Fallo impugnado En providencia del 25 de febrero de 2021, la Sala Segunda de Decisión Oral del Tribunal Administrativo del Valle del Cauca declaró improcedente el amparo solicitado por el señor Óscar Eduardo Restrepo Lozano, por considerar que la acción de tutela no es el mecanismo idóneo para cuestionar la legalidad de los actos administrativos mediante los cuales se le negó el traslado, ya que para ello cuenta con el medio de control de nulidad y restablecimiento del derecho3. 4.

Impugnación El señor Óscar Eduardo Restrepo Lozano impugnó la decisión de primera instancia y pidió que esta se revocara. En el mismo escrito manifestó que sustentaría la impugnación en segunda instancia; sin embargo, revisados los documentos que conforman el expediente digital, no se encontró la sustentación anunciada. II. C O N S I D E R A C I O N E S 1.

De la sustentación de la impugnación Como se vio, la parte demandante impugnó la providencia de primera instancia, sin sustentar los motivos de inconformidad, lo que podría llevar a concluir que no es procedente estudiar de fondo el asunto, por cuanto se desconocen por completo los puntos que deberán estudiarse para desatar la controversia planteada.

No obstante, conviene recordar que, en reiteradas oportunidades, esta Corporación y la propia Corte Constitucional han sostenido que la falta de sustentación de la impugnación de la sentencia de tutela no es óbice para abstraerse del conocimiento del asunto en segunda instancia, máxime si se tiene en cuenta el principio de informalidad que caracteriza a la acción de tutela como mecanismo de protección de los derechos fundamentales4.

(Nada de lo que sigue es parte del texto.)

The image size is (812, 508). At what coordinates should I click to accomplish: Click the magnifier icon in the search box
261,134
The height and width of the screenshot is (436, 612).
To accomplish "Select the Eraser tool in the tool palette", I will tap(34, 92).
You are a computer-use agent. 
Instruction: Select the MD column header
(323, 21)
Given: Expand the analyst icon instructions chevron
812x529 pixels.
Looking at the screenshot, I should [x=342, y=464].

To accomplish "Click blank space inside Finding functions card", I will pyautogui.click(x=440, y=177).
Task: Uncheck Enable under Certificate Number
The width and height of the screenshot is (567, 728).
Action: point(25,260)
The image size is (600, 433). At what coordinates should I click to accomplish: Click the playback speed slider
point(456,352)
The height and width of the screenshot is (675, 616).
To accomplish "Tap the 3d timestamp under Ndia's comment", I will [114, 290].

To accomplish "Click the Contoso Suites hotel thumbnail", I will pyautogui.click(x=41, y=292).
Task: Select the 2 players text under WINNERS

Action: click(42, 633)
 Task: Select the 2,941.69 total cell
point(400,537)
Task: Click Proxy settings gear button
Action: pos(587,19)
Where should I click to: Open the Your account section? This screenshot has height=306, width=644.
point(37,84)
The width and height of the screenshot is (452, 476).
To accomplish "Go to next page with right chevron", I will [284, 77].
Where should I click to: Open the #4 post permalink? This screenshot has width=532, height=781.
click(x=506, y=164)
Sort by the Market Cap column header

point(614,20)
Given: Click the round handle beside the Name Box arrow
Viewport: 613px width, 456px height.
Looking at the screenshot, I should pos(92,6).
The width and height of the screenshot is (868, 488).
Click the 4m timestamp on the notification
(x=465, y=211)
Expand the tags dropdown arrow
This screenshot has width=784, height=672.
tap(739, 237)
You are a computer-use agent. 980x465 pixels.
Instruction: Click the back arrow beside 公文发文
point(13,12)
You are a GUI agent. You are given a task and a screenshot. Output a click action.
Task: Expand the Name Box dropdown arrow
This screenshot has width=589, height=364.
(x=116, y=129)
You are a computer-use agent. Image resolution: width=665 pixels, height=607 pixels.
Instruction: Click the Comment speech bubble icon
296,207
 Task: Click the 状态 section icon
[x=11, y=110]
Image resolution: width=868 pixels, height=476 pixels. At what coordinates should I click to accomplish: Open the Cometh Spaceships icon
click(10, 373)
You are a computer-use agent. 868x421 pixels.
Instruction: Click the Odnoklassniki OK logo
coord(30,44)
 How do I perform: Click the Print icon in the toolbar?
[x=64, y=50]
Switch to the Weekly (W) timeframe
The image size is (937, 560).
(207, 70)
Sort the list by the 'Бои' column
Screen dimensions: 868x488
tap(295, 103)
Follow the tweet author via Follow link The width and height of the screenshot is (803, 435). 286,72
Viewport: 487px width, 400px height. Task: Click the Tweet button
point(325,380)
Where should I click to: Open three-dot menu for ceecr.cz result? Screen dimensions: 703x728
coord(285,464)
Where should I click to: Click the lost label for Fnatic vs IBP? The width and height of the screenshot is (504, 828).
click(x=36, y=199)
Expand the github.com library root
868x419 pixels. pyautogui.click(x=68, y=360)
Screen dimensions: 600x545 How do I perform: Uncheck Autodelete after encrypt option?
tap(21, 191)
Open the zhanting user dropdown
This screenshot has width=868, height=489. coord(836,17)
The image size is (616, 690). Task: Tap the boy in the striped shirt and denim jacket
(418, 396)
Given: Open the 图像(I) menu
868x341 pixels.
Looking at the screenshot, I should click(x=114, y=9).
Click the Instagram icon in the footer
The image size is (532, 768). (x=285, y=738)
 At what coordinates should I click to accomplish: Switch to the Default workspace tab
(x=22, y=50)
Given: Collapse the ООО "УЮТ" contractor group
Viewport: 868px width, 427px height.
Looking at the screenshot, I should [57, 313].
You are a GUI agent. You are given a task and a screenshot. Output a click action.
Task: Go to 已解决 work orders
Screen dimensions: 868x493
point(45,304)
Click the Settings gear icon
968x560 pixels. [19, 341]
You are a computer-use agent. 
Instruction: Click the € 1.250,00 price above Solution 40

Así las cosas, la Sala continuará con el estudio de la impugnación formulada por la parte actora, en el entendido, apenas natural, que versa sobre los aspectos desfavorables del fallo de primera instancia. 2. Generalidades de la acción de tutela La acción de tutela, prevista en el artículo 86 de la Constitución Política, fue reglamentada mediante el Decreto 2591 de 1991, cuyo artículo 1° establece que «toda persona tendrá acción de tutela para reclamar ante los jueces, en todo momento y lugar, mediante un procedimiento preferente y sumario, por sí misma o por quien actúe en su nombre, la protección inmediata de sus derechos constitucionales fundamentales, cuando quiera que éstos resulten vulnerados o amenazados por la acción o la omisión de cualquier autoridad pública o de los particulares en los casos que señala este decreto», la cual, en principio, procederá cuando el afectado no disponga de otro medio de defensa judicial.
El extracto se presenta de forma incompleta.